┌──
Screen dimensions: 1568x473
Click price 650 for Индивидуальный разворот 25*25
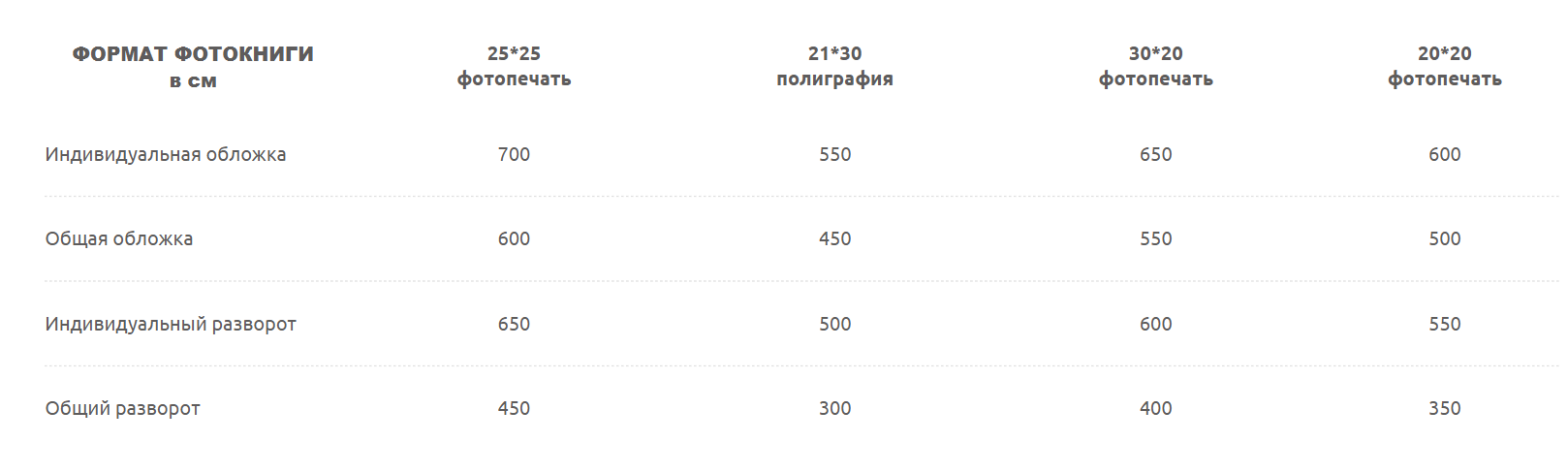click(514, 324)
└──
┌──
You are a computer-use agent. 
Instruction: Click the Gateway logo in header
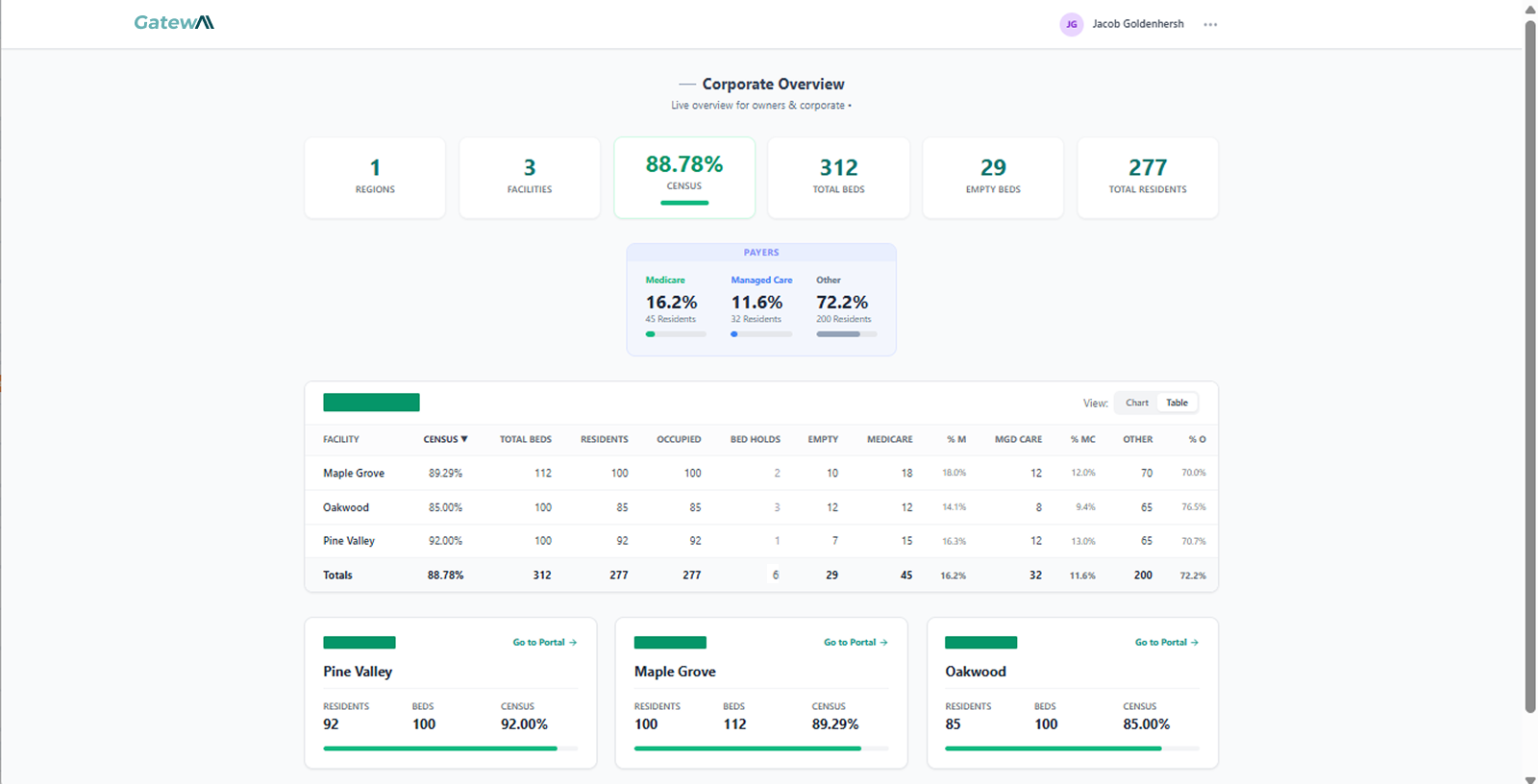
└──
┌──
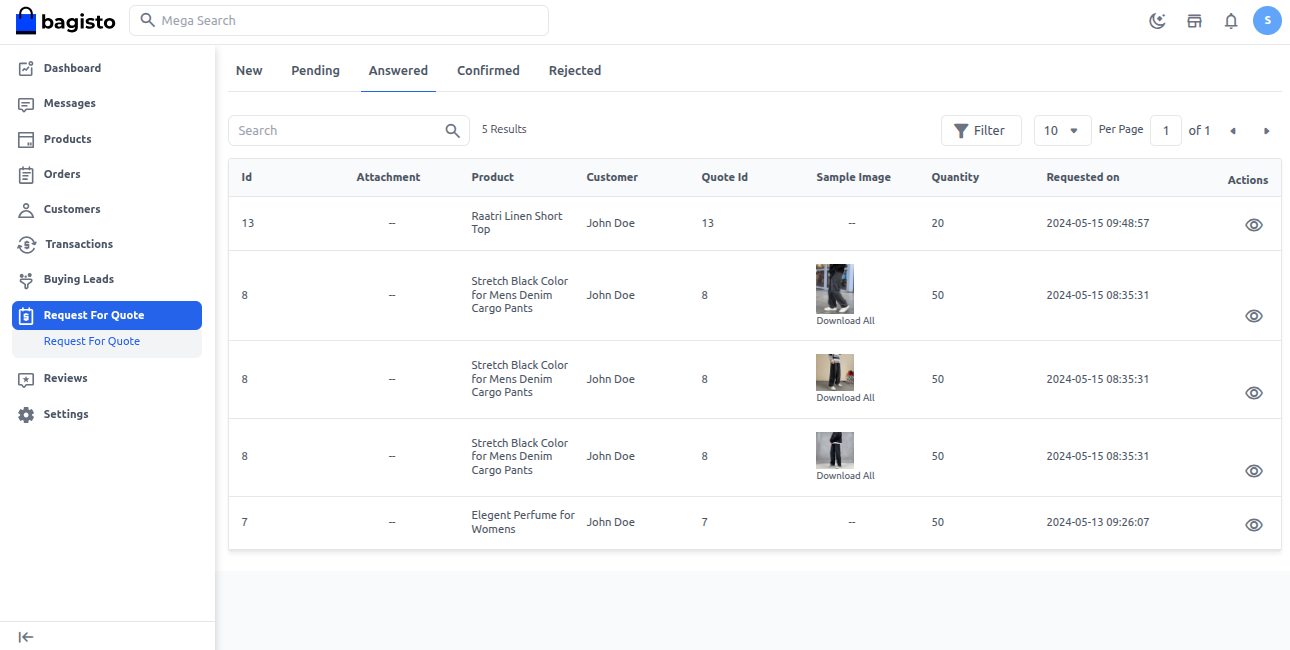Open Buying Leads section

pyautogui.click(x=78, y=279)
└──
## Cel
Przepisz dokładnie z rekordów wiersze od tego, który zawiera „You are a computer-use agent.”, aż do wiersza z „Instruction: Click the Gateway logo in header” włącznie.

## Rozwiązanie pisemne
You are a computer-use agent. 
Instruction: Click the Gateway logo in header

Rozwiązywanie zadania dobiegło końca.